In the figure: 1-first steel plate, 2-second steel plate, 3-supporting steel bar, 4-fourth steel plate, 5-expansion bolt, 6-reinforced concrete beam, 7-fire test furnace wallboard, 8-fire test furnace cover plate, 9-aluminum silicate fireproof cotton and 10-LVDT.

Detailed Description

For the purpose of making the objects, technical solutions and advantages of the present invention more apparent, the present invention is described below by means of specific embodiments shown in the accompanying drawings. It should be understood that the description is only illustrative and is not intended to limit the scope of the invention. In addition, in the following description, descriptions of well-known structures and techniques are omitted so as not to unnecessarily obscure the present invention.

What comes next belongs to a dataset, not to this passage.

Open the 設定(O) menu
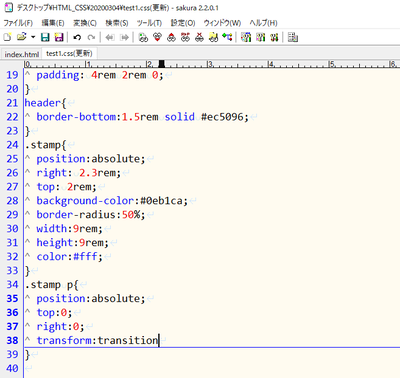 pos(183,23)
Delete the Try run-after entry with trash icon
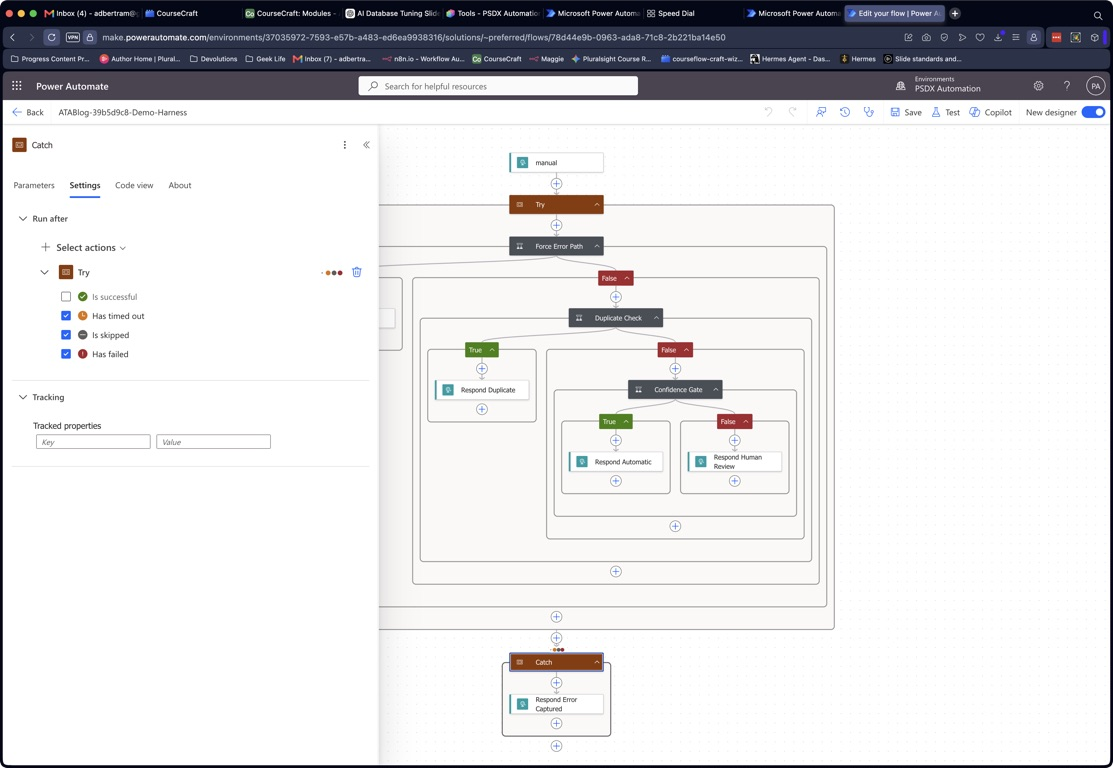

The first embodiment is as follows: referring to fig. 1-2, a differential transformer type displacement sensor probe supporting device of the present embodiment is described, and the differential transformer type displacement sensor probe supporting device comprises a first steel plate 1, a second steel plate 2, supporting steel bars 3, a fourth steel plate 4 and expansion bolts 5, wherein the expansion bolts 5 are arranged on the first steel plate 1, the second steel plate 2 is vertically and fixedly connected with the middle part of the first steel plate 1, the middle part of the second steel plate 2 is vertically and fixedly connected with one end of the supporting steel bars 3, the other end of the supporting steel bars 3 is vertically and fixedly connected with the middle part of the fourth steel plate 4, and the fourth steel plate 4 is positioned on the upper part of the second steel plate 2; the invention is a supporting device which is not influenced by a loading mode, is not influenced by the size of the top surface space of the reinforced concrete beam, is firm in placement of the LVDT measuring head and is not easy to damage.

The second embodiment is as follows: referring to fig. 1 to 2, a description will be given of a probe supporting device for a differential transformer type displacement sensor according to the present embodiment, wherein the first steel plate 1, the second steel plate 2, and the fourth steel plate 4 are made of Q235FRC refractory structural steel, the first steel plate 1, the second steel plate 2, and the fourth steel plate 4 are square steel plates having the same dimensions, and the thickness of the square steel plates is 25mm to 40mm.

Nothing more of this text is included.